Collins might’ve said differently in the post game, but the bullpen shouldn’t have been a consideration. Gabriel Ynoa and Sean Gilmartin were fairly rested and capable of pitching multiple innings. Same goes for Hansel Robles. Also, it’s important to note the Mets only needed to find five innings because if it was close, the Mets were going Fernando SalasAddison ReedJeurys Familia to close out the game anyway. 

With September call-ups, the Mets had the depth to handle Collins lifting Montero. More importantly, with the Mets amidst the Wild Card race, they can ill-afford to give Montero a second inning because it could cost you the game. 

Collins didn’t lift Montero, and he imploded in the second. It was not a result that was all that surprising. It was a result that helped cost the Mets the game. It was another poor managerial decision by Collins. 

Terry Collins’ Decision of the Game – Leaving in Asdrubal Cabrera

For much of this season, it is fair to say that the Mets have underachieved which has put them in a fight for the Wild Card instead of a fight for the division.  Nothing speaks more to that than the Mets going 3-13 against the Diamondbacks, Rockies, and the White Sox.  Flip that, and you have the Mets a game up on the Nationals right now.

If you want to argue the Mets are in this position due to injuries, you have to admit the Mets have exacerbated those problems.  Jim Henderson‘s usage may not have caused the shoulder impingement, how he was used early in the season certainly didn’t help.  Yoenis Cespedes and Asdrubal Cabrera were thrown out there game after game despite dealing with leg injuries.  Neil Walker was playing everyday during the summer despite him not being able to feel his toes.  This doesn’t even address pitching Matt Harvey, Jacob deGrom, and Steven Matz with injuries of their own.  Overall, the decisions to play these players was either Terry Collins‘ call or was a decision made in conjunction with him.

It’s important thing to keep in mind with Collins now being lauded for his managing and some wanting to put him in the Manager of the Year discussion.  People want him in the discussion despite all that he has done to harm the Mets chances (and possibly players) to put them in position to return to the postseason.  People want him in the discussion despite Collins making a poor decision each and every game that is at a minimum puzzling, and at worst prevents the Mets chances to win the game.  Accordingly, after each game, I will have a separate entry highlighting Collins’ poor managerial decision making.
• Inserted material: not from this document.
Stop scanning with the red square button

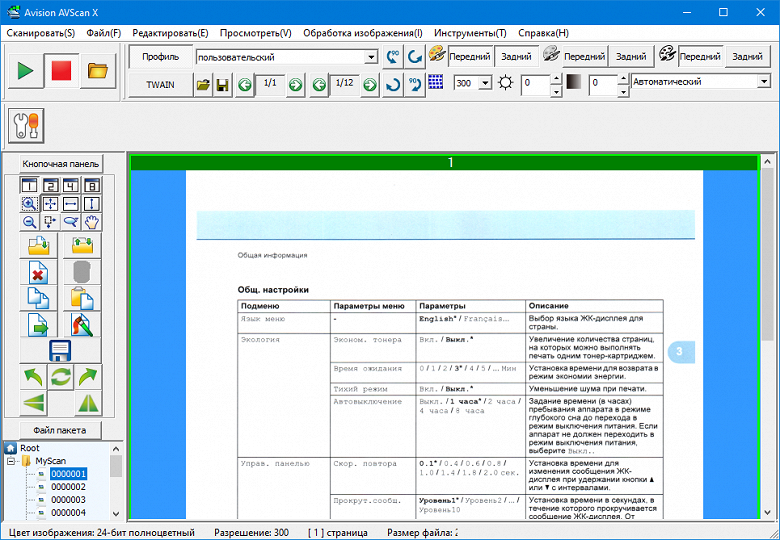(x=61, y=71)
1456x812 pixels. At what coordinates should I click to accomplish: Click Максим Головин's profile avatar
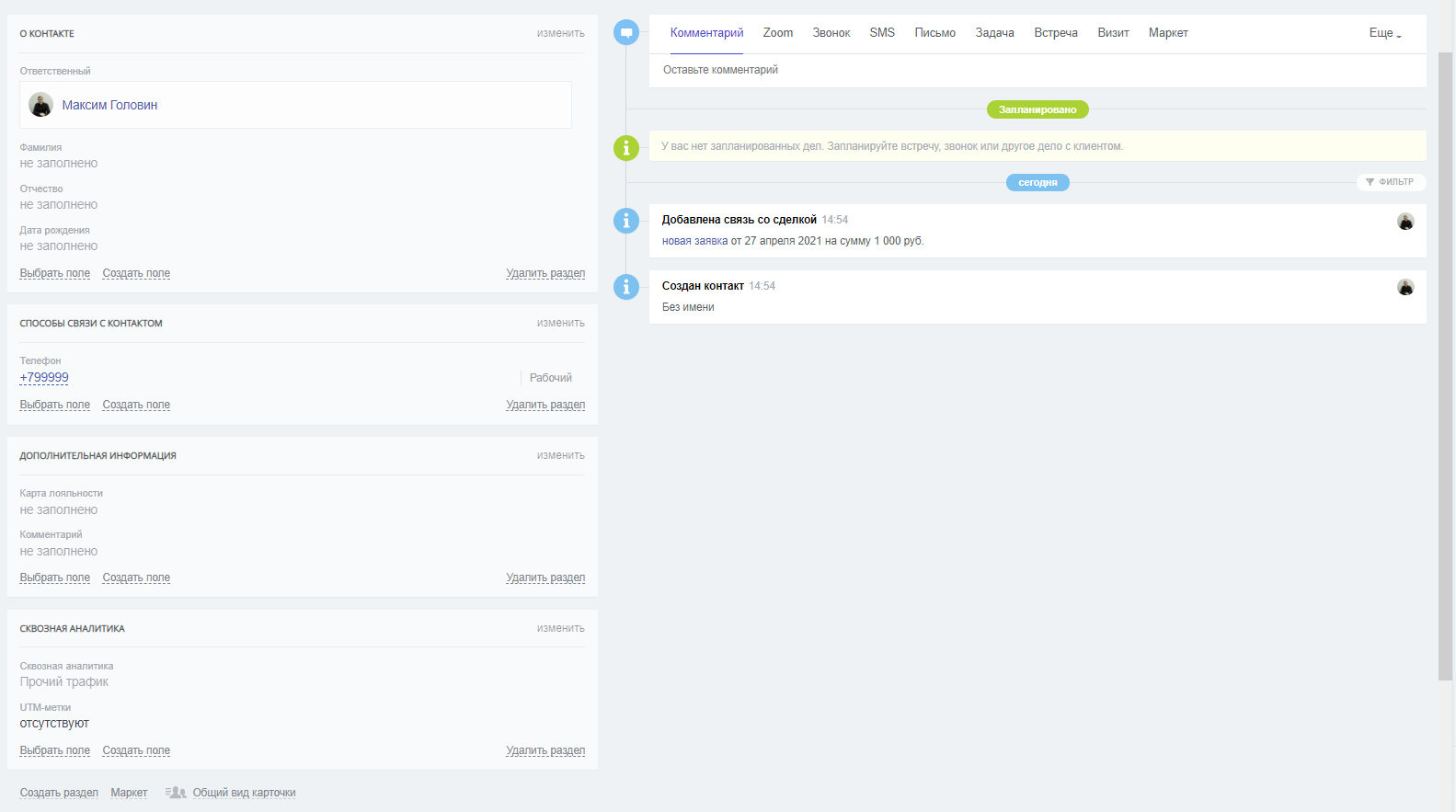click(40, 105)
Yesterday, the Mets annihilated the Braves 10-3.  In the fifth inning, the Mets had a 10-1 lead.  The chances of blowing that game are next to nothing, and yet Collins kept his starters in virtually the entire game.

Asdrubal Cabrera has a balky knee.  With the expanded rosters, the Mets had both Gavin Cecchini and Matt Reynolds available to take over for him.  Behind them were Eric Campbell and Ty Kelly.  There was plenty of depth not just to get Cabrera out of the game, but also to have pinch hitters and infielders available.  Instead, Collins kept him in until the eighth inning.

Yoenis Cespedes has had an injured quad that has hampered him for most of the season.  Curtis Granderson has shown signs of fatigue with his playing center field.  The Mets had Jay Bruce, Brandon Nimmo, and Michael Conforto on the bench.  Instead of getting Cespedes and Granderson out of the game, Cespedes played the full game and Granderson only came out in the eighth.

So no, Collins didn’t prevent the Mets from winning yesterday’s game.  However, his decisions may have far-reaching implications for the Mets in the stretch run of the season.